## [What you are asked to do]
All of the entries below are to be retyped exactly.
***
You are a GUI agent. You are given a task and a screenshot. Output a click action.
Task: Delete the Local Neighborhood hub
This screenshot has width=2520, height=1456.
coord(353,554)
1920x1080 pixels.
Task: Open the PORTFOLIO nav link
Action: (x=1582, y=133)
***
## [Result of this exercise]
You are a GUI agent. You are given a task and a screenshot. Output a click action.
Task: Delete the Local Neighborhood hub
This screenshot has width=2520, height=1456.
coord(353,554)
1920x1080 pixels.
Task: Open the PORTFOLIO nav link
Action: (x=1582, y=133)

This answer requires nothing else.